(Records drawn from a dataset)

━━━━━━━━

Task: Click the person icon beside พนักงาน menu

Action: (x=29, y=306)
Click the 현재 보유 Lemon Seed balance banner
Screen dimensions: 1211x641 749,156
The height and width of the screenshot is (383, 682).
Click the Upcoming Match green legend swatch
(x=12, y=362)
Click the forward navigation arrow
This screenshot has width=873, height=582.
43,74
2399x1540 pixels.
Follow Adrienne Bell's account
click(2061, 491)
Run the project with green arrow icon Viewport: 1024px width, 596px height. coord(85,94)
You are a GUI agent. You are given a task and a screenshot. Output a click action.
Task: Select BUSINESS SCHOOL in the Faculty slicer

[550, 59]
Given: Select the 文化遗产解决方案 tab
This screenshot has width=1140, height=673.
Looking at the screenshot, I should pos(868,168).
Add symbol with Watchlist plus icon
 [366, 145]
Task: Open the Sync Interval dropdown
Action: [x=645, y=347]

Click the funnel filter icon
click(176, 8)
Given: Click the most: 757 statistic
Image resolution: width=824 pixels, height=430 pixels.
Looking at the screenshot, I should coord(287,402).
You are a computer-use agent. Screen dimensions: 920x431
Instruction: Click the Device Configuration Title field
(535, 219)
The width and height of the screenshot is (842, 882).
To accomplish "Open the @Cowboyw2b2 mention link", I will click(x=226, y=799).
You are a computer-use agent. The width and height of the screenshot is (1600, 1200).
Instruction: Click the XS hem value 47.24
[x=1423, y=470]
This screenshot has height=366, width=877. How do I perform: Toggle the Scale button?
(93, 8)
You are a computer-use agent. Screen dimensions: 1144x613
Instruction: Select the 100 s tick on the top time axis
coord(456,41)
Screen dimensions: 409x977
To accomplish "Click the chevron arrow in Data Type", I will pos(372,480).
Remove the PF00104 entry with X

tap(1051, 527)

━━━━━━━━

** TASK **
Would you copy each line of the data exactly as it appears above?

** SOLUTION FOR THIS PROBLEM **
Task: Click the person icon beside พนักงาน menu

Action: (x=29, y=306)
Click the 현재 보유 Lemon Seed balance banner
Screen dimensions: 1211x641 749,156
The height and width of the screenshot is (383, 682).
Click the Upcoming Match green legend swatch
(x=12, y=362)
Click the forward navigation arrow
This screenshot has width=873, height=582.
43,74
2399x1540 pixels.
Follow Adrienne Bell's account
click(2061, 491)
Run the project with green arrow icon Viewport: 1024px width, 596px height. coord(85,94)
You are a GUI agent. You are given a task and a screenshot. Output a click action.
Task: Select BUSINESS SCHOOL in the Faculty slicer

[550, 59]
Given: Select the 文化遗产解决方案 tab
This screenshot has width=1140, height=673.
Looking at the screenshot, I should pos(868,168).
Add symbol with Watchlist plus icon
 [366, 145]
Task: Open the Sync Interval dropdown
Action: [x=645, y=347]

Click the funnel filter icon
click(176, 8)
Given: Click the most: 757 statistic
Image resolution: width=824 pixels, height=430 pixels.
Looking at the screenshot, I should coord(287,402).
You are a computer-use agent. Screen dimensions: 920x431
Instruction: Click the Device Configuration Title field
(535, 219)
The width and height of the screenshot is (842, 882).
To accomplish "Open the @Cowboyw2b2 mention link", I will click(x=226, y=799).
You are a computer-use agent. The width and height of the screenshot is (1600, 1200).
Instruction: Click the XS hem value 47.24
[x=1423, y=470]
This screenshot has height=366, width=877. How do I perform: Toggle the Scale button?
(93, 8)
You are a computer-use agent. Screen dimensions: 1144x613
Instruction: Select the 100 s tick on the top time axis
coord(456,41)
Screen dimensions: 409x977
To accomplish "Click the chevron arrow in Data Type", I will pos(372,480).
Remove the PF00104 entry with X

tap(1051, 527)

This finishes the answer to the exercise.